The 21-page lawsuit, filed in Maricopa County Superior Court, claims the district's transgender guidelines were never legally adopted by the school board and violate the U.S. Constitution, as well as state law on parents' rights.
The suit asks the court to throw out the guidelines.
The school district and Superintendent Andi Fourlis are named as defendants.
District representatives could not be reached for comment Wednesday.
A legal opinion from the school board's attorneys in May found no legal issues with the transgender guidelines:
"The current version of the MPS Guidelines do not violate state or federal laws and follows MPS policy. Additionally, we see no contradiction between what the law requires under the Arizona parents' bill of rights (A.R.S. 1-602) and what the Guidelines recommend to staff as a tool to assist in addressing the students' needs."

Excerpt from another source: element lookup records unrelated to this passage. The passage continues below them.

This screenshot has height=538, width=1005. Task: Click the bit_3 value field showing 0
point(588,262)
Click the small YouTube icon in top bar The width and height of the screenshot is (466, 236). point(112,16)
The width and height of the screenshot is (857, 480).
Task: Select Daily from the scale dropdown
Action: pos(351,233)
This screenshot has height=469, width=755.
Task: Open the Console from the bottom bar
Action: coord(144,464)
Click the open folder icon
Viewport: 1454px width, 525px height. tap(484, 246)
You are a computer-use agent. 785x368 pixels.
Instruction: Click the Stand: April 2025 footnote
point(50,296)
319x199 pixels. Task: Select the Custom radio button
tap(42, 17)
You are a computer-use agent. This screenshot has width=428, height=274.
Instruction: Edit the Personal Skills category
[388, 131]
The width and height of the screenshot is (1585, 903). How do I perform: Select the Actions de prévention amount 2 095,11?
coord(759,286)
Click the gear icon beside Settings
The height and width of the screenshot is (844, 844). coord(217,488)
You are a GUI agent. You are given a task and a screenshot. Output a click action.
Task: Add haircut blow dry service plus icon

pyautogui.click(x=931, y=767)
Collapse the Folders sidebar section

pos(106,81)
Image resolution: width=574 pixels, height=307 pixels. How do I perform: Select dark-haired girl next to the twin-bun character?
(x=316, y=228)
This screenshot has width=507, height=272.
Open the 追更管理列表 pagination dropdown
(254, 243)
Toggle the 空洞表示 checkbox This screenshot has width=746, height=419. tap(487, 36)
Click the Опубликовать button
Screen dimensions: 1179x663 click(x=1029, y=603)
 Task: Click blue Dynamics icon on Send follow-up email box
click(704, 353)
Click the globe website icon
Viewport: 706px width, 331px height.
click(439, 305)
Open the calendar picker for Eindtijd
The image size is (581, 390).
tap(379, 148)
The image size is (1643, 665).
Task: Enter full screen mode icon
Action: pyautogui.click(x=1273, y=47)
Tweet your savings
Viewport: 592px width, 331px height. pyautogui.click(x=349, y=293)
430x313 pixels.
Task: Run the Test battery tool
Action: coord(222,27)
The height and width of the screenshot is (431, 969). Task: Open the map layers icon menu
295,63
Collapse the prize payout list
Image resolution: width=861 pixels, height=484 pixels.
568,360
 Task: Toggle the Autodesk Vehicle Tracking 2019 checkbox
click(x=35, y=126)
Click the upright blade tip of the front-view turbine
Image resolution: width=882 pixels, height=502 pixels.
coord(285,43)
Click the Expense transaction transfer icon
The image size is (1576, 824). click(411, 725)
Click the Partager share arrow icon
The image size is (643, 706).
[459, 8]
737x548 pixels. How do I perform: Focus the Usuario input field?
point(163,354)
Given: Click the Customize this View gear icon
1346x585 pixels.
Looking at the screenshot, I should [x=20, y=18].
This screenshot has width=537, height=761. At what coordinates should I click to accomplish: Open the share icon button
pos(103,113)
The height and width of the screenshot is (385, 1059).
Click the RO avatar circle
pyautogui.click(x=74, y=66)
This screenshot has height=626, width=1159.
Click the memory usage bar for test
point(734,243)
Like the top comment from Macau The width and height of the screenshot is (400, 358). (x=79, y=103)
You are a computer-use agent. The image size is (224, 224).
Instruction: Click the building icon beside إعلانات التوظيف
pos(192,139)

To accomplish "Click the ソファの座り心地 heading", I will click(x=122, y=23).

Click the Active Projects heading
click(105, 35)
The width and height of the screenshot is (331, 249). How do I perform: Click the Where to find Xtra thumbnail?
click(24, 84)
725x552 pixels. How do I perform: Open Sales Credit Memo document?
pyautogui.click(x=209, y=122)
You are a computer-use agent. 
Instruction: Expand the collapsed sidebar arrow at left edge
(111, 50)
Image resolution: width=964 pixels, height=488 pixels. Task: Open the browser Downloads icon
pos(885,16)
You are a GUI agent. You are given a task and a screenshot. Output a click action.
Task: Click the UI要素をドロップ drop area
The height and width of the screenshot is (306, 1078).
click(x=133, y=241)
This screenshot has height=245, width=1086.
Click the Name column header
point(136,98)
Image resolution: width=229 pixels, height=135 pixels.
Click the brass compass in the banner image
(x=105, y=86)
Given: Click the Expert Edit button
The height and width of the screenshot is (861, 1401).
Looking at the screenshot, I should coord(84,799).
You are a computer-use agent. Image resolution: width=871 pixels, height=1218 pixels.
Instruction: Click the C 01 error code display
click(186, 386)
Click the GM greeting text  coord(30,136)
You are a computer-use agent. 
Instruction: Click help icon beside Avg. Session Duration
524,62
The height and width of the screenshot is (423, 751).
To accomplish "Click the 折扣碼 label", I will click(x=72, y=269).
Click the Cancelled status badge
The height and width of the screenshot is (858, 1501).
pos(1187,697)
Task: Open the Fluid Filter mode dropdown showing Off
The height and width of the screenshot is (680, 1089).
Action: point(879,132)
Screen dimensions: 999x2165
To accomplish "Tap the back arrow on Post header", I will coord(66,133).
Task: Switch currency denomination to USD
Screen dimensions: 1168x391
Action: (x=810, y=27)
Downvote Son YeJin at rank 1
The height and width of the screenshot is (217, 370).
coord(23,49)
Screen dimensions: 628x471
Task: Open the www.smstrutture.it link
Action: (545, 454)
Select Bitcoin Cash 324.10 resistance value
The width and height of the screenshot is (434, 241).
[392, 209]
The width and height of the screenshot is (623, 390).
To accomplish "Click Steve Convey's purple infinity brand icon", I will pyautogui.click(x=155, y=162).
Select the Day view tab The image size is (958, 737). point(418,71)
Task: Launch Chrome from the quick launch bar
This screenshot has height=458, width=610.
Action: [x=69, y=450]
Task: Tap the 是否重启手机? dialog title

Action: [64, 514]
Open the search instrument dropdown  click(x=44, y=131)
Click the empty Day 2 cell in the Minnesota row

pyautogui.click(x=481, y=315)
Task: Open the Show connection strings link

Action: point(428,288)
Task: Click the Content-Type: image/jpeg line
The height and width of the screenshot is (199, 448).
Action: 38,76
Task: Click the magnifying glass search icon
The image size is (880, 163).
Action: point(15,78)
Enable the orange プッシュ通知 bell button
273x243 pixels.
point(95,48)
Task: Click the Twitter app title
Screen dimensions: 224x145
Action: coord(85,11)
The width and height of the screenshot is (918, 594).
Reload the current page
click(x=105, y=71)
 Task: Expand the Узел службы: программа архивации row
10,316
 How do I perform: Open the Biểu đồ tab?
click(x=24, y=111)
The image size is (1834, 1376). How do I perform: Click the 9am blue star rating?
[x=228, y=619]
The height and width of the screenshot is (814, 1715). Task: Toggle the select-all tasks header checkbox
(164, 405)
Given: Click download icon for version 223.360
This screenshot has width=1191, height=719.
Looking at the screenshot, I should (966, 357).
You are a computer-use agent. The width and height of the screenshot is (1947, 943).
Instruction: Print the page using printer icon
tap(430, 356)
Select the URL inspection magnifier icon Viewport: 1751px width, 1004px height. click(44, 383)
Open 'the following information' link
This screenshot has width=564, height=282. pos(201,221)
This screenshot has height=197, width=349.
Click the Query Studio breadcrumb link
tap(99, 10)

The legal opinion, from the firm Udall Shumway, did acknowledge that "issues regarding students' use of restrooms and locker rooms, and use of students' preferred names and pronouns, are not uniformly settled among the courts across the nation."
Mesa Unified, with 55,000 students, is the largest school district in the state.
Rachel Walden, a member of the nonpartisan Mesa Unified Governing Board since January, filed the suit. She has been a critic of the district's guidelines for transgender students.
When reached by telephone Wednesday, Walden declined to comment.
"I'm not a lawyer and I don't want to say anything that's going to cause repercussions down the road," she said.
She wouldn't say how she was connected with a lawyer from Miller's organization.
Walden has filed to run for election statewide in 2024, as a Republican candidate for the Arizona Corporation Commission.
The five-member commission regulates the state's electric, water and natural gas utilities, and the securities industry.
Walden's campaign biography says she worked in the financial services industry.
Walden's lawyer is affiliated with the Washington, D.C-based America First Legal Foundation, created by Miller "to oppose the radical left's anti-jobs, anti-freedom, anti-faith, anti-borders, anti-police, and anti-American crusade," according to the foundation website.
The group's focus has been on culture war issues.
Miller was the architect of Trump's child-separation policy at the Southwest border.
Blake Masters, a former U.S. Senate candidate who is now running for a congressional seat in Arizona, is listed on America First Legal's Board of Directors, according to the organization's most recent tax filings.